* [EXERCISE AIM]
Please copy the data below, reproducing each line exactly, starting with the line that contains "Given: Open the DataSource select field" and continuing through the last line of the data.

* [RECORDS]
>> Start
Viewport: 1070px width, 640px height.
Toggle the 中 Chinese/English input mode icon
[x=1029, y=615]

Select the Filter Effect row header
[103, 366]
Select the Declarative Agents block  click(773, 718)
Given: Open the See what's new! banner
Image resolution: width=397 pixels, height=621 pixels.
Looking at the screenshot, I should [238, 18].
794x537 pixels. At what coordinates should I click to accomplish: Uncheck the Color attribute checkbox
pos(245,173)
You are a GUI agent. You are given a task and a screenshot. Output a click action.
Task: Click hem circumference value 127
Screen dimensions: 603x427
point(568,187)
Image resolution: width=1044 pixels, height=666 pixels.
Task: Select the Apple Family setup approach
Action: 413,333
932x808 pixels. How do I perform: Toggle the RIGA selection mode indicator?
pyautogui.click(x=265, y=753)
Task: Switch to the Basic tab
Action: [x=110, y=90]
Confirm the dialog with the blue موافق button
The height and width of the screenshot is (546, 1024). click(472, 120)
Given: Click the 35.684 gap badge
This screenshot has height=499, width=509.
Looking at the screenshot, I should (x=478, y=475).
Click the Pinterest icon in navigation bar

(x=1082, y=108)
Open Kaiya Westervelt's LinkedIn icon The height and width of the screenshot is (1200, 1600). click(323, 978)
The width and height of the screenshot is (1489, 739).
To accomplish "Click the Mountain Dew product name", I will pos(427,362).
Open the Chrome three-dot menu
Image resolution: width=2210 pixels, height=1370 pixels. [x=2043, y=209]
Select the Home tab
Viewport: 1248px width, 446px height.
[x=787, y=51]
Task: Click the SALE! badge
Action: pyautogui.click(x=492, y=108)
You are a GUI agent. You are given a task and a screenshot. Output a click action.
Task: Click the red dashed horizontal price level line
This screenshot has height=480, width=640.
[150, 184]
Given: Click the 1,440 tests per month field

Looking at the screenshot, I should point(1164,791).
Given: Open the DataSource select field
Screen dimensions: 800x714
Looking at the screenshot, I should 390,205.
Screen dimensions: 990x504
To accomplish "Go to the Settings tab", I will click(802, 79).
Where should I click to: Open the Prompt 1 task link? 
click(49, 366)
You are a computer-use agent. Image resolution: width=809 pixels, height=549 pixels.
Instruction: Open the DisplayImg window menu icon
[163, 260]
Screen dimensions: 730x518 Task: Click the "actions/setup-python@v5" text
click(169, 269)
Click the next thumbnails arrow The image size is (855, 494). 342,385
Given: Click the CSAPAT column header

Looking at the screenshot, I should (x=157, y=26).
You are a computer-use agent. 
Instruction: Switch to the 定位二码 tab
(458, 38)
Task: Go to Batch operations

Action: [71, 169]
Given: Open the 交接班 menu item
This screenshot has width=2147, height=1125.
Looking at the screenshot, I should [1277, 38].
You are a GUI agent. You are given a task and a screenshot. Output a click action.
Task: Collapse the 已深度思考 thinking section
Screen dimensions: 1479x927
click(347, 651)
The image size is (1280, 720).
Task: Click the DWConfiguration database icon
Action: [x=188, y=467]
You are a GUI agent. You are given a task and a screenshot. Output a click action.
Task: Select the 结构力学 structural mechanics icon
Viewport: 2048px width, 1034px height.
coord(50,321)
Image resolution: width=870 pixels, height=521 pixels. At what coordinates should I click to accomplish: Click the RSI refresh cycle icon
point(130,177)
>> End
* [ANSWER TO THIS EXERCISE]
Given: Open the DataSource select field
Screen dimensions: 800x714
Looking at the screenshot, I should 390,205.
Screen dimensions: 990x504
To accomplish "Go to the Settings tab", I will click(802, 79).
Where should I click to: Open the Prompt 1 task link? 
click(49, 366)
You are a computer-use agent. Image resolution: width=809 pixels, height=549 pixels.
Instruction: Open the DisplayImg window menu icon
[163, 260]
Screen dimensions: 730x518 Task: Click the "actions/setup-python@v5" text
click(169, 269)
Click the next thumbnails arrow The image size is (855, 494). 342,385
Given: Click the CSAPAT column header

Looking at the screenshot, I should (x=157, y=26).
You are a computer-use agent. 
Instruction: Switch to the 定位二码 tab
(458, 38)
Task: Go to Batch operations

Action: [71, 169]
Given: Open the 交接班 menu item
This screenshot has width=2147, height=1125.
Looking at the screenshot, I should [1277, 38].
You are a GUI agent. You are given a task and a screenshot. Output a click action.
Task: Collapse the 已深度思考 thinking section
Screen dimensions: 1479x927
click(347, 651)
The image size is (1280, 720).
Task: Click the DWConfiguration database icon
Action: [x=188, y=467]
You are a GUI agent. You are given a task and a screenshot. Output a click action.
Task: Select the 结构力学 structural mechanics icon
Viewport: 2048px width, 1034px height.
coord(50,321)
Image resolution: width=870 pixels, height=521 pixels. At what coordinates should I click to accomplish: Click the RSI refresh cycle icon
point(130,177)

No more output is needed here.